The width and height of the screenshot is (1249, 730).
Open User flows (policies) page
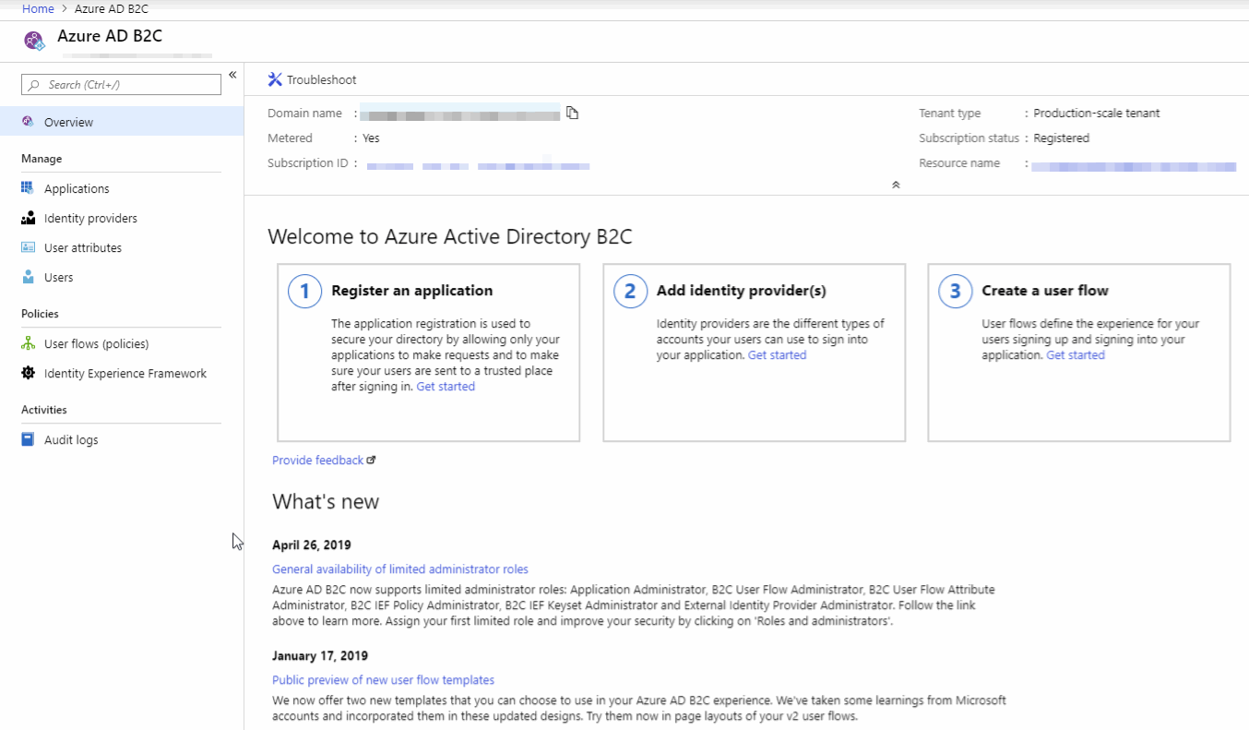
___
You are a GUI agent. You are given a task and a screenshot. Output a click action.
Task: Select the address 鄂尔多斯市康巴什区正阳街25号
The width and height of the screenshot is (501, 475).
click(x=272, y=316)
___
In the records, switch "Open" to "Launch" from the line with "The width and height of the screenshot is (1249, 730)." to the line with "Open User flows (policies) page", and give back only those lines with everything else left unchanged.

The width and height of the screenshot is (1249, 730).
Launch User flows (policies) page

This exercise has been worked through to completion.